Eine neue Debatte auf EU-Ebene sorgt für Unruhe in der Musikbranche. Michael Huppe, CEO von SoundExchange, warnt davor, dass Bestrebungen einzelner EU-Mitgliedstaaten eine Entscheidung des Europäischen Gerichtshofs aushebeln könnten. Sollte es dazu kommen, könnten US-Künstler jährlich auf rund 300 Millionen US-Dollar an Vergütungen für Radio-Airplay in Europa verzichten müssen.Hintergrund ist das sogenannte RAAP-Urteil des Europäischen Gerichtshofs aus dem Jahr 2020, das die Gleichbehandlung ausländischer Künstler bei Vergütungsansprüchen stärkte.

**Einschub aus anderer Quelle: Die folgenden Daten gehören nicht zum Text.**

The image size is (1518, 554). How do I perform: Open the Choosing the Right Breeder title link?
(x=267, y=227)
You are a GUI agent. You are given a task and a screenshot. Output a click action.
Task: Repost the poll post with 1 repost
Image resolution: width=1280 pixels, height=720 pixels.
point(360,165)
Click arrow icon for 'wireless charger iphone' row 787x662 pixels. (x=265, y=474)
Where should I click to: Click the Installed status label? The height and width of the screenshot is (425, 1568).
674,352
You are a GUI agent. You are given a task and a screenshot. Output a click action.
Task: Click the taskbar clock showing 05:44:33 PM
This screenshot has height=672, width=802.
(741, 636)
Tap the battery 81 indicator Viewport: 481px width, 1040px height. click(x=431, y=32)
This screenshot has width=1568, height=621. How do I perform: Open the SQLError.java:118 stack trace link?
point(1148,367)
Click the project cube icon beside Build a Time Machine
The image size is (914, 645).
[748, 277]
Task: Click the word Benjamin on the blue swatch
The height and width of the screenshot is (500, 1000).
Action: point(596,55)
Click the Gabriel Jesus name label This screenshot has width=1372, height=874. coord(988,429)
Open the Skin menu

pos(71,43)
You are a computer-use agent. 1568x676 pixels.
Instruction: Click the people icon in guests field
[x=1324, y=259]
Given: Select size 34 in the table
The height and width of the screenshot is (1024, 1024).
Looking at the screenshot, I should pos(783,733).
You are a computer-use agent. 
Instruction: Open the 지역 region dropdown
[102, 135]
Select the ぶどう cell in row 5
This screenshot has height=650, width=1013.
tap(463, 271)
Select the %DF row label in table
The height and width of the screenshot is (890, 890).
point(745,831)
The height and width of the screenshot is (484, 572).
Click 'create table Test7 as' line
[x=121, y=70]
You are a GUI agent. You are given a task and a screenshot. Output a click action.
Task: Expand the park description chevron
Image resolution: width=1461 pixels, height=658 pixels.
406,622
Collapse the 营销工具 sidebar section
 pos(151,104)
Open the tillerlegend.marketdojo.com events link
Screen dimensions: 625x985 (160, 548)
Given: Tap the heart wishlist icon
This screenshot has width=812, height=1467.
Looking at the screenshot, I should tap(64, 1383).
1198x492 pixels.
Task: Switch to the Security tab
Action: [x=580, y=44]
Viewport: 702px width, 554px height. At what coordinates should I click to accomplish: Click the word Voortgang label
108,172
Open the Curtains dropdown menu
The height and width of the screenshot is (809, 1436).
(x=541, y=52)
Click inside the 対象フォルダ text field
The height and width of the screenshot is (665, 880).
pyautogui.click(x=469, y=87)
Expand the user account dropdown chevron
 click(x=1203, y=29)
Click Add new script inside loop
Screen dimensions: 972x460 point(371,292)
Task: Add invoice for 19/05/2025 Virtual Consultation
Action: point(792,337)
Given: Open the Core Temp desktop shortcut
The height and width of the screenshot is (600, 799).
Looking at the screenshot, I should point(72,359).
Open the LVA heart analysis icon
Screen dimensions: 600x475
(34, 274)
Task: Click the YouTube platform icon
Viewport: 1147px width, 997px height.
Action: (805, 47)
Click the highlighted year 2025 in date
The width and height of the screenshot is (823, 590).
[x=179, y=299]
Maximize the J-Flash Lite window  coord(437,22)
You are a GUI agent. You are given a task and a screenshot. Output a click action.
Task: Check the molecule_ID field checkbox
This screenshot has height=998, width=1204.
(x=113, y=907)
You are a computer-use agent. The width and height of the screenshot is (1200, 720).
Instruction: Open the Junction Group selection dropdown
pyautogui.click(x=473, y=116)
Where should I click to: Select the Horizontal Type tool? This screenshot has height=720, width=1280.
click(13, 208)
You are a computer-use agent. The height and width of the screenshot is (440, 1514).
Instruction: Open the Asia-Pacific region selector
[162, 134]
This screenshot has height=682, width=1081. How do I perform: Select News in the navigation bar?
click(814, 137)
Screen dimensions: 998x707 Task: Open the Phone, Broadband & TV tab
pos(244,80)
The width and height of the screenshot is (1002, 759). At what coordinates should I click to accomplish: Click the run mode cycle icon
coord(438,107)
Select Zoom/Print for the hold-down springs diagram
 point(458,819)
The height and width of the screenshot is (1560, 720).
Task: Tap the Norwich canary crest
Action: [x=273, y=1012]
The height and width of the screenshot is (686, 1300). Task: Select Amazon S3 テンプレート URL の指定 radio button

Mehrere EU-Staaten haben ihre Gesetze bereits entsprechend angepasst. Nun wird jedoch über eine Änderung des EU-Rechts diskutiert, die US-Interpreten erneut von diesen Einnahmen ausschließen könnte.Huppe bezeichnet den Vorstoß als diskriminierend und warnt vor möglichen handelspolitischen Konsequenzen.
Kritiker aus Europa verweisen hingegen auf die fehlende Vergütung für ausländische Künstler im US-Terrestrikradio und fordern mehr Gegenseitigkeit.Die Diskussion dürfte weitreichende Auswirkungen auf das internationale System der Leistungsschutzrechte haben.